» DOCUMENT SEGMENT
· · · · ·
# acaidana FT



## duke7581 (Jan 17, 2008)

Any news yet i know i prob. spelled it wrong sorry.


----------



## Tom Watson (Nov 29, 2005)

I didn't see it but it was reported to be a triple with two retired, the middle bird indented, flyer go-bird. 60 back to the land blind in the morning. Don't know any numbers except that 55 is gone.


----------



## Jay Dufour (Jan 19, 2003)

Qual was double retired triple in the first and last series.Last series was scrapped on the last bird of the last dog running,again causing some rule controversy.Don't know the outcome yet.


----------



## budsdad (Jan 28, 2008)

I know Lee won the qual with Canaille and Jim Scarborough was second with Gus. Congratulations to both.


----------



## Jay Dufour (Jan 19, 2003)

Same here!!!!


----------



## rip (Sep 4, 2003)

what aboutother placesin qual


----------



## rip (Sep 4, 2003)

whojudged the qual?


----------



## duke7581 (Jan 17, 2008)

any open news


----------



## Franco (Jun 27, 2003)

Open will resume water blind in the morning. There were 27 dogs called to it and Am was still running the land blind when I left, not sure if they finished.


----------



## thethunderboot (Apr 21, 2005)

congrats Jim and Gus. Not surprised though...any dog with blind lake's in front of its name is tha bomb!


----------



## JKL (Oct 19, 2007)

Does anyone have callbacks to the open 4th series ?


----------



## rsfavor (Jul 9, 2007)

Partial Results on Am:

1. Steve Ritter/ Miah
2. Joe Broyles/ Quick
3. ???
4. Patrick Huckaby/ Brick


----------



## MKaty Gutermuth (Aug 17, 2004)

I know Ryan B won not sure with what dog sorry
Danny Farmer got second again not sure with what dog sorry
Mark Mosher got third with FC-AFC Bunny!!! YAHOO!
Sorry my info is kind of hit or miss...

Katie


----------



## MKaty Gutermuth (Aug 17, 2004)

rsfavor said:


> Partial Results on Am:
> 
> 1. Steve Ritter/ Miah
> 2. Joe Broyles/ Quick
> ...


Yahoo!!! Way to go Steve and Miah!! Thats great! Katie


----------



## Kris Hunt (Feb 25, 2005)

Rob Erhart dog 1st and 4th in the Derby.
· · · · ·
» ROWS
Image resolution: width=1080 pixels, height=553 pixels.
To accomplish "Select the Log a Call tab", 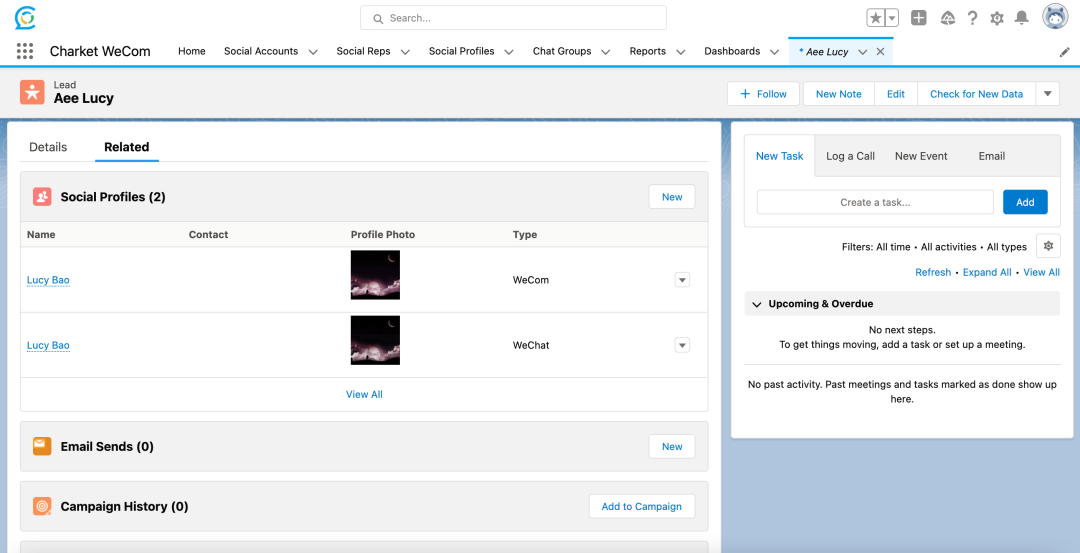I will tap(850, 156).
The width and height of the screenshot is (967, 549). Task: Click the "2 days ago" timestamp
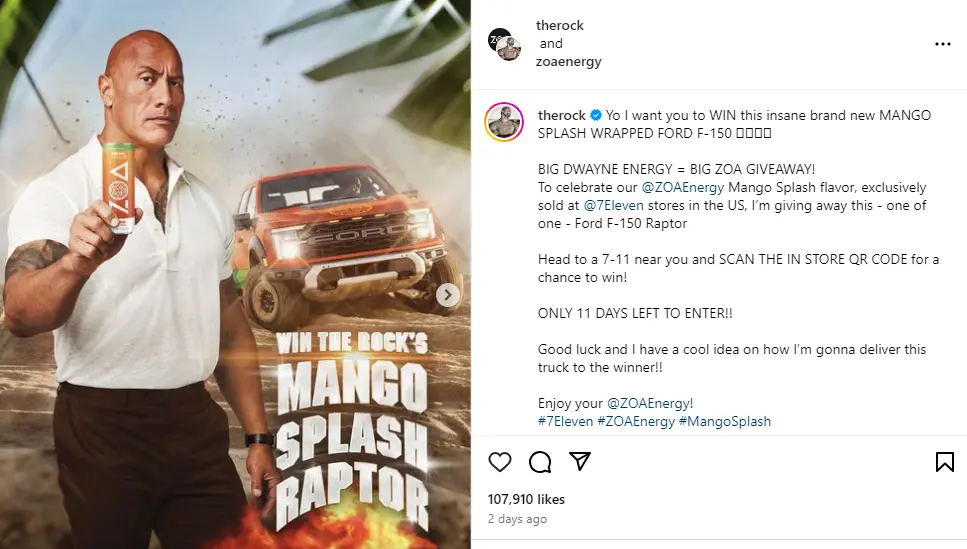(x=517, y=519)
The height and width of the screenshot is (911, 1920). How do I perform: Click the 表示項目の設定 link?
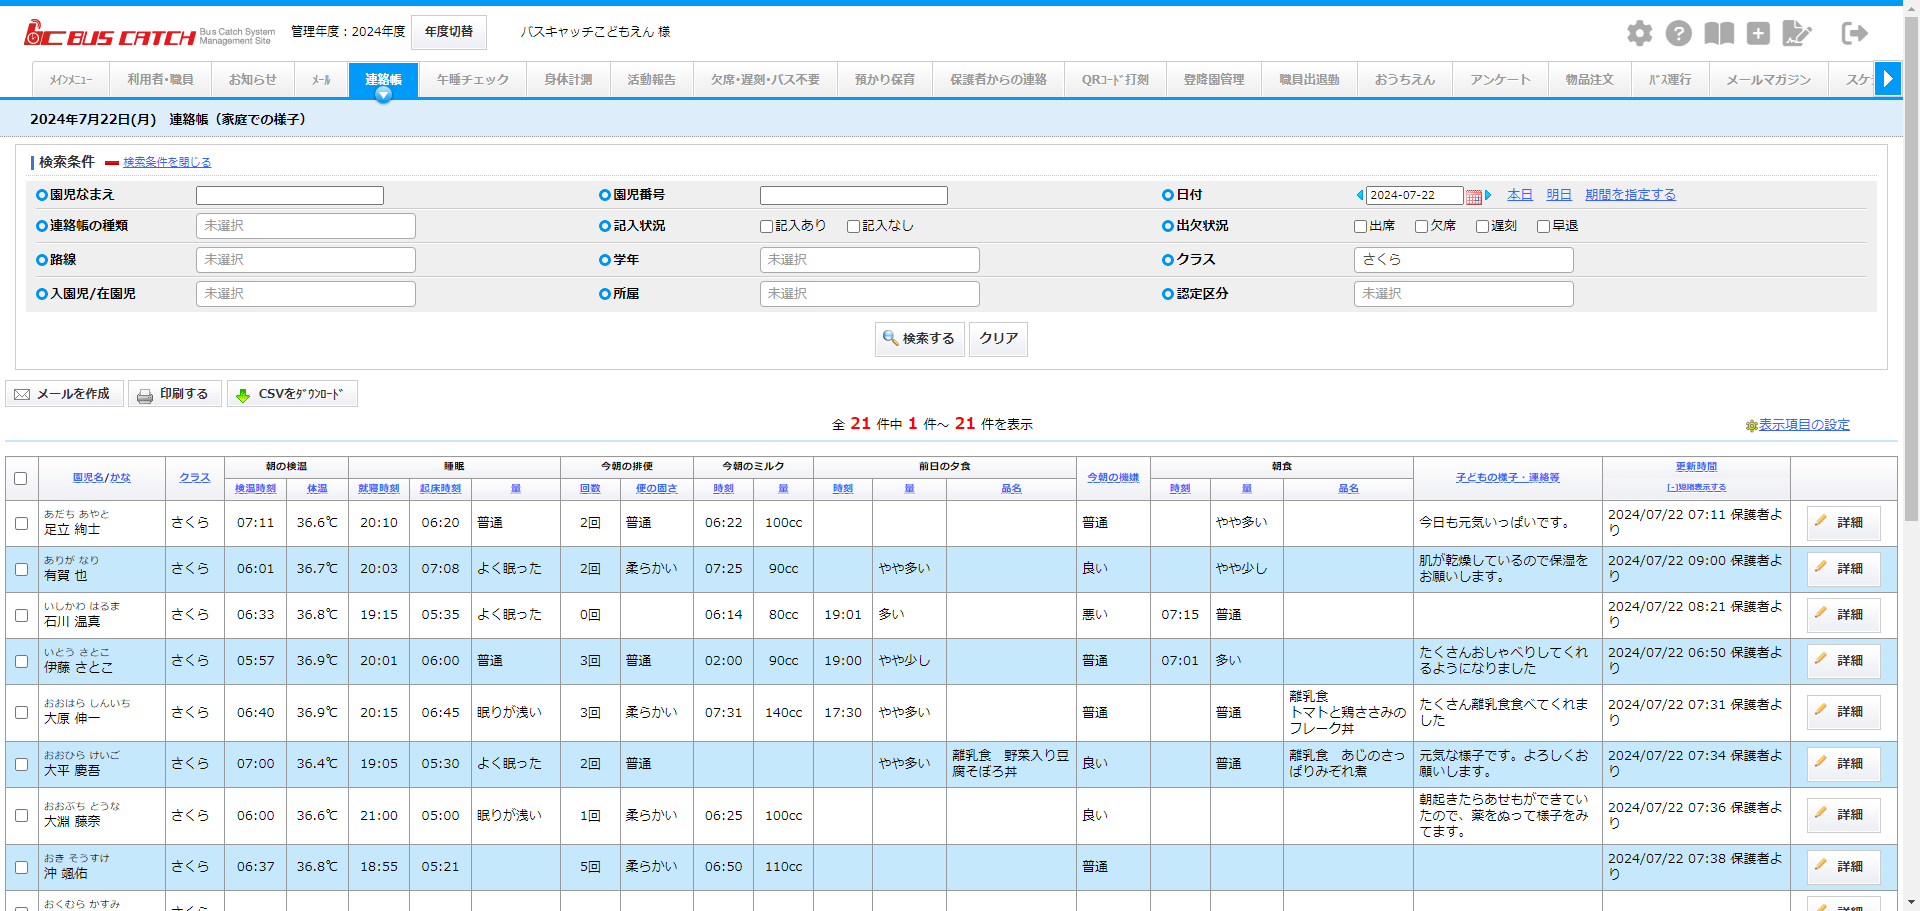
· · · · ·
» TASK 1
In the field trial thread, copy the text from "## budsdad (Jan" up to and including "Same here!!!!".
» TASK 2
Rewrite the paragraph in the field trial thread that begins "Open will resume water blind" as a short bulleted list that keeps its main facts.

» FINISHED ANSWER 1
## budsdad (Jan 28, 2008)

I know Lee won the qual with Canaille and Jim Scarborough was second with Gus. Congratulations to both.


----------



## Jay Dufour (Jan 19, 2003)

Same here!!!!

» FINISHED ANSWER 2
- The Open will resume with the water blind in the morning.
- 27 dogs were called to the water blind.
- The Am was still running the land blind when the poster left, and it is not known whether it finished.